### Set problem
Using the forum thread on macro attachments below, decide whether each statement agrees with it, answering yes or no and quoting the deciding words exactly: (a) Overread says the attachments give the greatest magnification on the 300mm. (b) Boombeat thinks the DCR 250 would not be enough for a first try at macro. (c) Overread says most zooms are sharper the longer they are set to.

The "Raynox MSN-505" looks good. Would the magnification be affected tho since im using a regular 24-105mm lens? I found some images on the internet but from what i was reading they seem to be taken with a macro lens + the Raynox.

@GeorgieGirl : Feel free to post here if you want : )


----------



## Overread (Sep 6, 2011)

A regular macro lens starts with a higher native magnification so, when compared to a regular lens, you would get less overall magnification. However performance should still be very good and I suspect the reason you see more shots with macro lenses with the MSN 505 is that its the kind of addon people buy after they get the macro lens; whilst options like the DCR 250 are things people often buy before to have a play around with.


----------



## Boombeat (Sep 6, 2011)

The dcr 250 looks great also and i think would be enough for me since it's my first try at macro. I got two lenses , the 24-105mm standard and another one which is 75-300mm. Which one would give me the better pictures? Sorry if you already specified this earlier but i just started with photography and am still a bit green on the subject lol.


----------



## Overread (Sep 6, 2011)

Considering your earlier reversed lens photos I'd think the DCR250 might not give you as much as your reversed lens combo is giving you, but its certainly a good start and nothing stops you later adding the MSN 505 to your setup. 

As for the lenses its a tricky choice - the attachments will give you the greatest magnification on the 300mm over the 105mm however you'll then have to consider optical quality and it might be here that you use it on one lens over the others. Also note you could, say, use it at the 200mm point on the zoom rather than the full 300mm (since most zooms are softer the longer they are set to).

### Stored records
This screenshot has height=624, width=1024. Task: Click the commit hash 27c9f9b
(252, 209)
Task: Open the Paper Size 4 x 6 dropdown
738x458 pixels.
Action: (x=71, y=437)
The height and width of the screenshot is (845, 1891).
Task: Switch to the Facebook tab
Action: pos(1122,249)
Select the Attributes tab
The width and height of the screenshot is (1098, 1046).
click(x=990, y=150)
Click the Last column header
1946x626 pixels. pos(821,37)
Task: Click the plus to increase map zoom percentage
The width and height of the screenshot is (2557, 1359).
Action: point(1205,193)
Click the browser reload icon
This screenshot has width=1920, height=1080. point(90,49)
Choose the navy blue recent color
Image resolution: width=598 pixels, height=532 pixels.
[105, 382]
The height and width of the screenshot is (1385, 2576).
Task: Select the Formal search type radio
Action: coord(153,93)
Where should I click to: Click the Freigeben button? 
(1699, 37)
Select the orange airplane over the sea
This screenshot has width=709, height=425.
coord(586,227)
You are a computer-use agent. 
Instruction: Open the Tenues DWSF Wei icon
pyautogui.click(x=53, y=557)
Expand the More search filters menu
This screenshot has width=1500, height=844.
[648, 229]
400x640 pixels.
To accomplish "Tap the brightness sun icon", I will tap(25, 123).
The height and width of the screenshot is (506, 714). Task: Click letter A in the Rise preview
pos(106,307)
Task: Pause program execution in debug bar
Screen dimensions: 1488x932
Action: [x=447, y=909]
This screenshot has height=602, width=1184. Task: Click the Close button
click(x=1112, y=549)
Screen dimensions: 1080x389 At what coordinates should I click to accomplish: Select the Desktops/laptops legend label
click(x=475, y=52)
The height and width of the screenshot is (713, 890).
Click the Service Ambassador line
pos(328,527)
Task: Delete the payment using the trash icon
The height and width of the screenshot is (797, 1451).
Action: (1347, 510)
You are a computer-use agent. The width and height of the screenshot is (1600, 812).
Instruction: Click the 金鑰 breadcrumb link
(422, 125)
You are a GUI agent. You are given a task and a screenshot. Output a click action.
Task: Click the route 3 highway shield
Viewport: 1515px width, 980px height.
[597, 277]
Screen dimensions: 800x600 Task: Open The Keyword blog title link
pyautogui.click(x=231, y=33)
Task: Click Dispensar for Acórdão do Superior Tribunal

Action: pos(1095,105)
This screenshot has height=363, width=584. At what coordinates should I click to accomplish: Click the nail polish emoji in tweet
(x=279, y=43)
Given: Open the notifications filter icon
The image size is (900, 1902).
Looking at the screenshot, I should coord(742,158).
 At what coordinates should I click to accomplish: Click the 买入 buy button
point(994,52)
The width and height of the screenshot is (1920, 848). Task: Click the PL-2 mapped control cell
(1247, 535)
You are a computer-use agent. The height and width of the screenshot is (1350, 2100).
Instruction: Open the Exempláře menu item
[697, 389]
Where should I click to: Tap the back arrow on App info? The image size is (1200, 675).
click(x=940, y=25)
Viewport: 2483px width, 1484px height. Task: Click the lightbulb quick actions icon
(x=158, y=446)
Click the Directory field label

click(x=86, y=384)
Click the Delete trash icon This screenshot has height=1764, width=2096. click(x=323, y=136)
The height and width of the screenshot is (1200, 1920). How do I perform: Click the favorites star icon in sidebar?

### The answer
(a) Yes: "the attachments will give you the greatest magnification on the 300mm over the 105mm"
(b) No: "i think would be enough for me since it's my first try at macro"
(c) No: "since most zooms are softer the longer they are set to"